Many of us are sympathetic to the statement “Black Lives Matter” and the emotion behind the statement. Believe it or not, beneath our skin, we are all the same, and the idea that some should be harmed, belittled or deprived because of the color of that skin is abhorrent to us.
Because of this consciousness, we would love to be able to back this organization.
Recently, a reader wrote an amazing letter in this column describing a recent local peaceful demonstration. She acknowledged that detractors stopped and attempted to discredit the “Black Lives Matter” organization. She asked us to check the organization out on their website, blacklivesmatter.com. So we did.
That search caused us to delve further into the ideological underpinnings of the official organization and the credentials of the three founders, Alicia Garza, Patrisse Cullors and Opal Tometi. From their own writings and interviews, we learned that the Black Lives Matter official organization has aims that go far beyond the uplifting of black people. You can search yourself, starting with a 2015 interview of Cullors on “The Real News Network.” Here Ms. Cullors proudly says, “We do have an ideological frame. Myself and Alicia, in particular, are trained organizers; we are trained Marxists.” Interesting, and without a doubt, unknown to many supporters, including those who made their brave stand in our local area.
Further ideas espoused by these leaders are easily accessed by doing an online search — not of what others say about them but what they themselves say or write, such as their antagonism toward the white race, the male gender (even the black male gender), the nuclear family, to say nothing of their promotion of normalizing alternative sexuality. Consider that they receive millions of dollars in donations to promote these ideas.

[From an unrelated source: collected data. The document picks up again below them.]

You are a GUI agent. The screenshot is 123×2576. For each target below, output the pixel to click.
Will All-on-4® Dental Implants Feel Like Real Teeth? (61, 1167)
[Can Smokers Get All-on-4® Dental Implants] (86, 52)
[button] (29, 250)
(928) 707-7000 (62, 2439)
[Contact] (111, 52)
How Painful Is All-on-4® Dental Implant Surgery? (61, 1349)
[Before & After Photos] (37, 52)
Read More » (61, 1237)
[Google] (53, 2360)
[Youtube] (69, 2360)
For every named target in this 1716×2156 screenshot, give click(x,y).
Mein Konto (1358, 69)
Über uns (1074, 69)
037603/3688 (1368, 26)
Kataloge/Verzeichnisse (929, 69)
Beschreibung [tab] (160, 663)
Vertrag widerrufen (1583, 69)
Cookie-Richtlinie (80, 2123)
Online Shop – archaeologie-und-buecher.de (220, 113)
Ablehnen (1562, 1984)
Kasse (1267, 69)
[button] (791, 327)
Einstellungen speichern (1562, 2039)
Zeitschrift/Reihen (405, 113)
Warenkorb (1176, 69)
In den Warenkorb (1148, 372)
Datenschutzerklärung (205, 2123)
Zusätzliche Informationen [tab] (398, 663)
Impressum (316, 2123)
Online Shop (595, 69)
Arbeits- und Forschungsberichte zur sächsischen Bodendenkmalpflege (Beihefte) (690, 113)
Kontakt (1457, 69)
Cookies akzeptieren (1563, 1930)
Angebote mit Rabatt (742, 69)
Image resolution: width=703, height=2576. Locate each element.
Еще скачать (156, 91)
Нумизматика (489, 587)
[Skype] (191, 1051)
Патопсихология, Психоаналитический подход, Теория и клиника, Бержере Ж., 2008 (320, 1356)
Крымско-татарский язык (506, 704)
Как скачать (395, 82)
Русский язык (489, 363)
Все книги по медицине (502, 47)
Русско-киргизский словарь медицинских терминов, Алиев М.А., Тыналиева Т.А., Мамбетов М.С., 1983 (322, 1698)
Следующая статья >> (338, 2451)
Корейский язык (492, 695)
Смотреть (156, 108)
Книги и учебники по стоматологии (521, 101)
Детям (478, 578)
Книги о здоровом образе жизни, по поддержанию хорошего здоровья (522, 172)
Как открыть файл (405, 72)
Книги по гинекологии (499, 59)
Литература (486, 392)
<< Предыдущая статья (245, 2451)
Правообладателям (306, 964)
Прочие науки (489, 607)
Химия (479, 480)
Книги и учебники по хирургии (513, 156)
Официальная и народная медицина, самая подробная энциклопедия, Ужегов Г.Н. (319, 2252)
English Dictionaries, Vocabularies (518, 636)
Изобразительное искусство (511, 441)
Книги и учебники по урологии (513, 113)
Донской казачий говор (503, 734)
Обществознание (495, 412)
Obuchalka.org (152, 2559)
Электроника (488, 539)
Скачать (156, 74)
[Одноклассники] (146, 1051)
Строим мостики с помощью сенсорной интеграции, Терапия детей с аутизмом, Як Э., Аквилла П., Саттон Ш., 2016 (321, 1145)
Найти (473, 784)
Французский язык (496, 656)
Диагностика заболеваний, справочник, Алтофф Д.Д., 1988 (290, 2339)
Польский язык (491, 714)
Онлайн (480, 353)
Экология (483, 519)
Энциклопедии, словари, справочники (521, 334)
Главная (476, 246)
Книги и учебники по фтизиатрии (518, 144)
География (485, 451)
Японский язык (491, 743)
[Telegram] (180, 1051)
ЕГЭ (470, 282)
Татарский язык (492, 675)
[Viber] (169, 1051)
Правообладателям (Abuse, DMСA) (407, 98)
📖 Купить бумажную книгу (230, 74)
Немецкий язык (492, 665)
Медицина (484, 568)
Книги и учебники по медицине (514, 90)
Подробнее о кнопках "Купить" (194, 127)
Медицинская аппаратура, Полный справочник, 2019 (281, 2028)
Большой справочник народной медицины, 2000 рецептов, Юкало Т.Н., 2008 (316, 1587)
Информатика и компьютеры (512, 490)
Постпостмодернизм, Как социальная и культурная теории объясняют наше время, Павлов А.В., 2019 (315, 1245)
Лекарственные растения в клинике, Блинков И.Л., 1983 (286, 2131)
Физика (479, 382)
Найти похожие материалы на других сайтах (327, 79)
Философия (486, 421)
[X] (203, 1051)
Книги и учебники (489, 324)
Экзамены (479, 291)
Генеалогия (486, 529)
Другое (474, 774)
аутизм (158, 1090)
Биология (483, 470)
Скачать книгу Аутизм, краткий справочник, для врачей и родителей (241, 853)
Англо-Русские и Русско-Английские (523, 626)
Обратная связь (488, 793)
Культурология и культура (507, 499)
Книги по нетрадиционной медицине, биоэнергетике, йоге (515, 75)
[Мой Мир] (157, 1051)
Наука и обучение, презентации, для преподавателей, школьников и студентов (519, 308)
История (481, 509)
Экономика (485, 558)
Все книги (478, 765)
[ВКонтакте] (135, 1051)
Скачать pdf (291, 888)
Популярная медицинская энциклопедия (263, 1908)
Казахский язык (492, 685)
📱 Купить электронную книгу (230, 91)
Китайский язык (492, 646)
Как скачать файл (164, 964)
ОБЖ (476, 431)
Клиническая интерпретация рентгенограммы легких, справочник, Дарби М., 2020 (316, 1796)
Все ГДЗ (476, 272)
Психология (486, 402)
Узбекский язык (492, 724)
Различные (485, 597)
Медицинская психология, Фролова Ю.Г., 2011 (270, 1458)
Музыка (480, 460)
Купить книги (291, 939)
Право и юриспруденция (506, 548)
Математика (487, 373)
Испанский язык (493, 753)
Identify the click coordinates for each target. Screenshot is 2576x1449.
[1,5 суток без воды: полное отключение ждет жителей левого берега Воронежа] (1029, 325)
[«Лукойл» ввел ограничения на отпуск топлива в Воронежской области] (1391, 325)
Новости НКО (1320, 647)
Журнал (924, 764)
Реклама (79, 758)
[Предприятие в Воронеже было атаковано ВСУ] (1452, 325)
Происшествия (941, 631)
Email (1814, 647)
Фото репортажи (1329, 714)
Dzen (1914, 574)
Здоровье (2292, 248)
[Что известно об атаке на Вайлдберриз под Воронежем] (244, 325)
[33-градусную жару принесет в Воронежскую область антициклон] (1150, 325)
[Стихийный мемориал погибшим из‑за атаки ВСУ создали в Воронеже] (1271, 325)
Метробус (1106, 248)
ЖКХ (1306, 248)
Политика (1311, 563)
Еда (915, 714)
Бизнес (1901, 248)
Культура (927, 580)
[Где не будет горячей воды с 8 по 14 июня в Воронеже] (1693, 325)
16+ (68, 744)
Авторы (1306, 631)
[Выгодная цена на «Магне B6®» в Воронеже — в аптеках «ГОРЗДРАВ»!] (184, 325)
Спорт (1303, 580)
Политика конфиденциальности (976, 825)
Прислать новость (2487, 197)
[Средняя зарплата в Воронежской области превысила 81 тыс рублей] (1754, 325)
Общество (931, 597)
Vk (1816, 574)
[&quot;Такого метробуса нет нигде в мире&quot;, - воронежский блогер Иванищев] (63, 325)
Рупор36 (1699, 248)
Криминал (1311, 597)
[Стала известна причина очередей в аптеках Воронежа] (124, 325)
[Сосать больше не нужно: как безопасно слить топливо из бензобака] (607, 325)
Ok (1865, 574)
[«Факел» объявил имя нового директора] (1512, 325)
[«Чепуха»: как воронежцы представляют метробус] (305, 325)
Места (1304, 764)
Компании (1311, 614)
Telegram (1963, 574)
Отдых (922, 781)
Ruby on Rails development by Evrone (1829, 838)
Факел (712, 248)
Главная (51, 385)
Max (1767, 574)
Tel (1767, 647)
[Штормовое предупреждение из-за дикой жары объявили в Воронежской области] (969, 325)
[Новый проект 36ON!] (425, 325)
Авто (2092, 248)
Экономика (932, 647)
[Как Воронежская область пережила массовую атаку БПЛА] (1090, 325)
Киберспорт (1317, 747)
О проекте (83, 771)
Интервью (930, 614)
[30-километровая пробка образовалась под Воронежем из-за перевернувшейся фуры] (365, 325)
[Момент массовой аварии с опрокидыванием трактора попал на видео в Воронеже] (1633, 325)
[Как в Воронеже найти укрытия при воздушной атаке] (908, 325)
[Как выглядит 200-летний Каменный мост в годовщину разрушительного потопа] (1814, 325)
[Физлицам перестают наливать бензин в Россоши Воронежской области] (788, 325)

We acknowledge that Marxist beliefs have a right to expression and examination in the U.S., but, knowing what we do about Marxism’s boldly stated purpose of tearing down a culture to establish a “new society,” shouldn’t we be wise in our support?
Indeed, do we need to back the Black Lives Matter organization in order to support our black brothers and sisters?
How about frequenting minority-owned businesses? How about encouraging our children to befriend and defend minorities in their schools? How about inviting black neighbors over for dinner? How about inviting them to our church or attending theirs? How about hiring minorities? How about asking them what THEY would have us do to better race relations?
As the aforementioned letter to the letter admonishes: “It is our responsibility to leave this Earth better than we found it.” To that thought we say, “Amen.”